→ Directions for this task:
Could you return, exactly as written, every line from the one containing "Task: Tap the 订单号 label" through the last line of the entries below, leaving out the pictures?

══════════════════════════════

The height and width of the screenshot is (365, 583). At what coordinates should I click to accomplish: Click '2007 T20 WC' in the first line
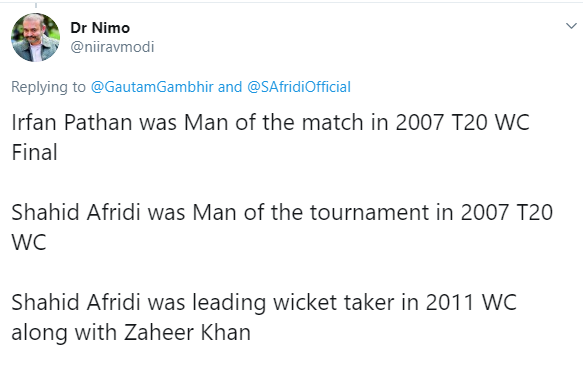pyautogui.click(x=463, y=122)
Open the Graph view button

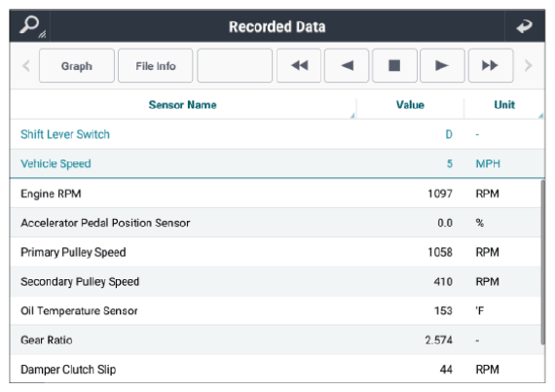(77, 66)
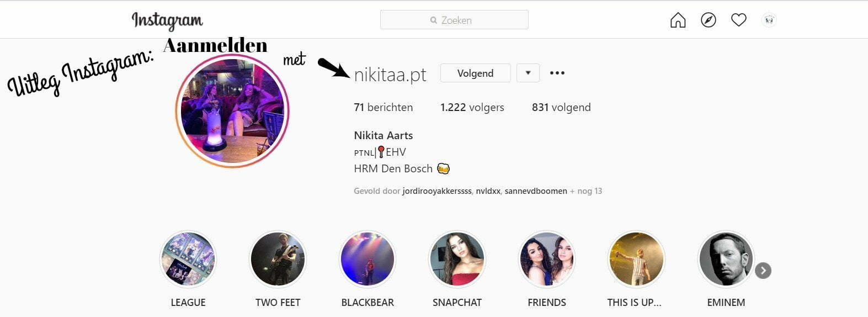Toggle the Volgend following button
The image size is (868, 317).
pos(476,73)
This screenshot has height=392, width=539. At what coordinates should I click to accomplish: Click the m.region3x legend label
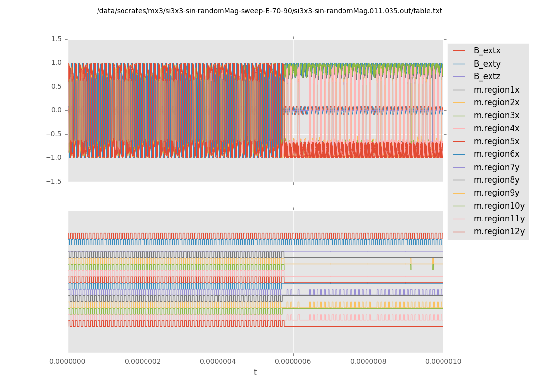[x=496, y=116]
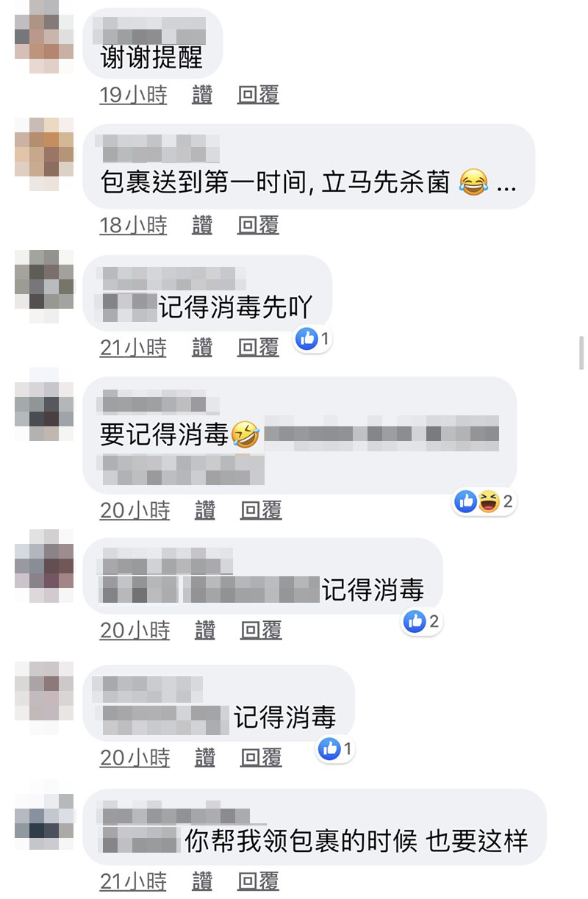Screen dimensions: 588x899
Task: Click 讚 under 包裹送到第一时间 comment
Action: (202, 226)
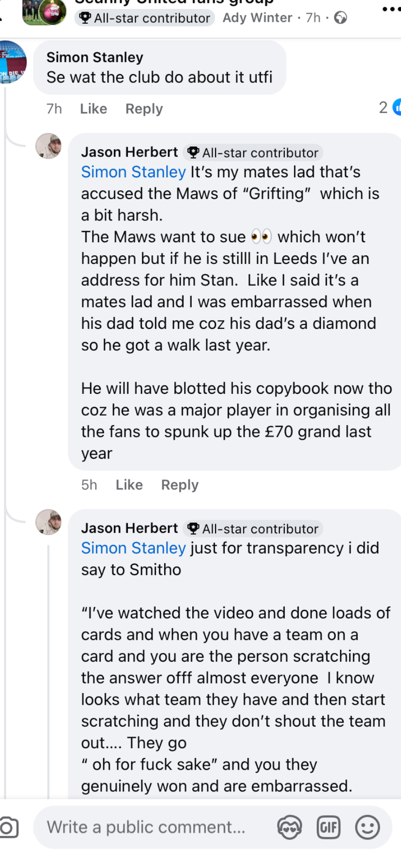Open the avatar sticker picker icon
This screenshot has width=401, height=868.
click(x=290, y=827)
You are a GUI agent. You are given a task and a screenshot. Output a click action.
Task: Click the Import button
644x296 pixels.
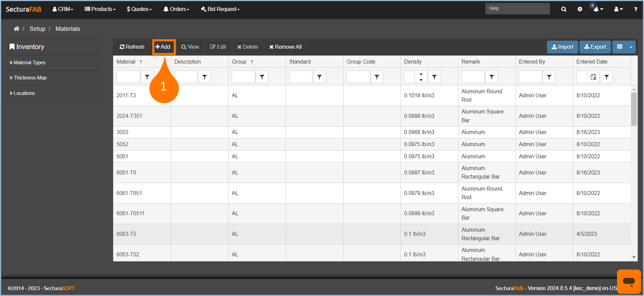point(562,47)
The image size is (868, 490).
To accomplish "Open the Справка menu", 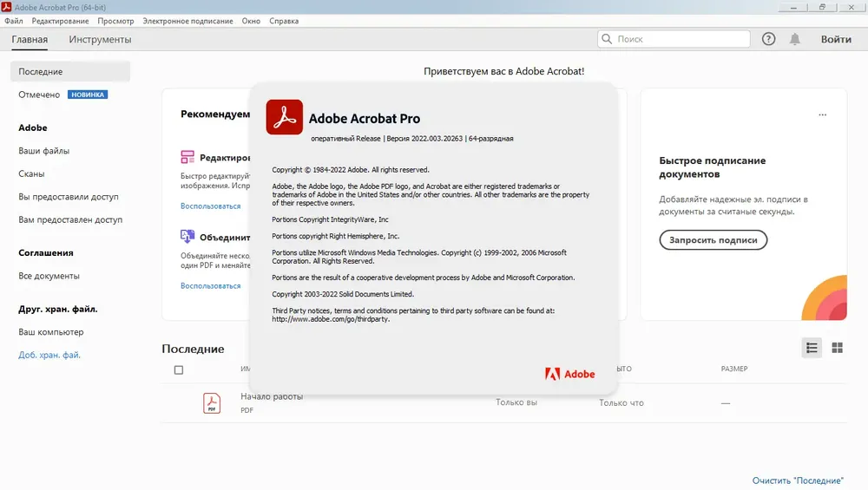I will point(284,21).
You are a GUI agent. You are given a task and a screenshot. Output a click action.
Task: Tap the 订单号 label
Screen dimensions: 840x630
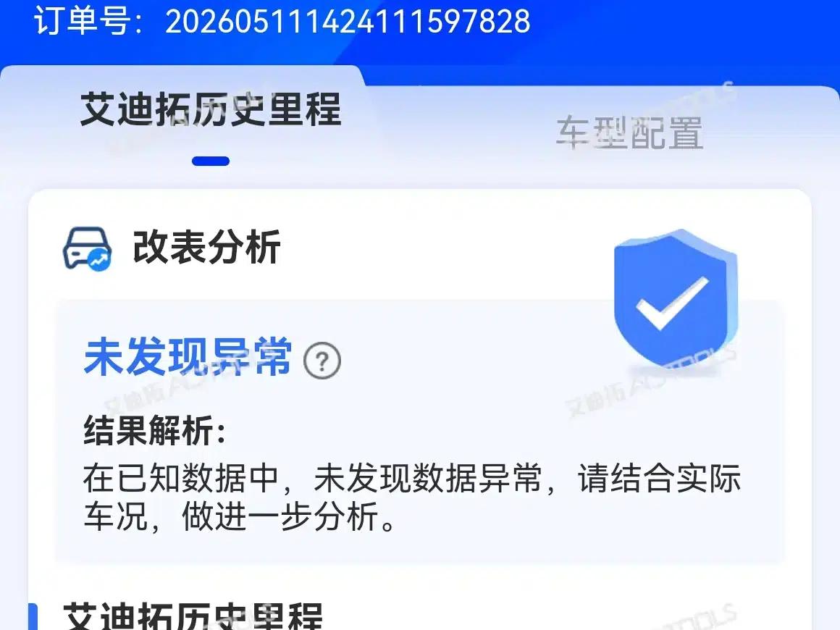pos(82,22)
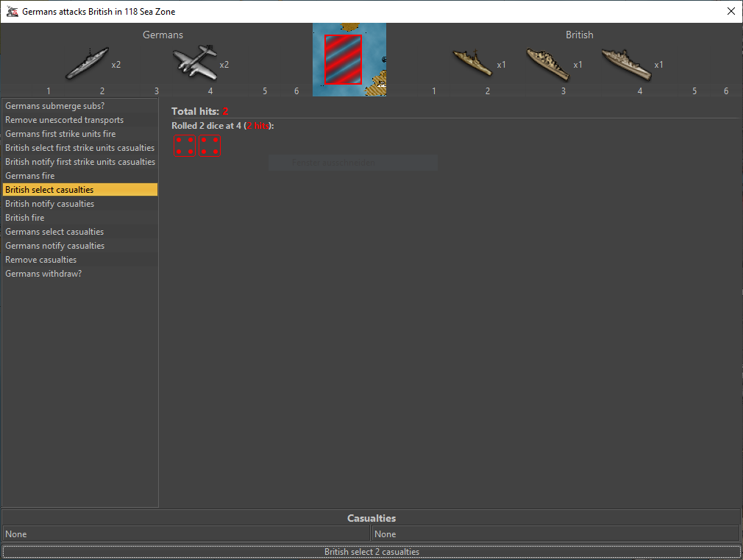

══════════════════════════════

→ Exercise result:
Task: Tap the 订单号 label
Screen dimensions: 840x630
pos(82,22)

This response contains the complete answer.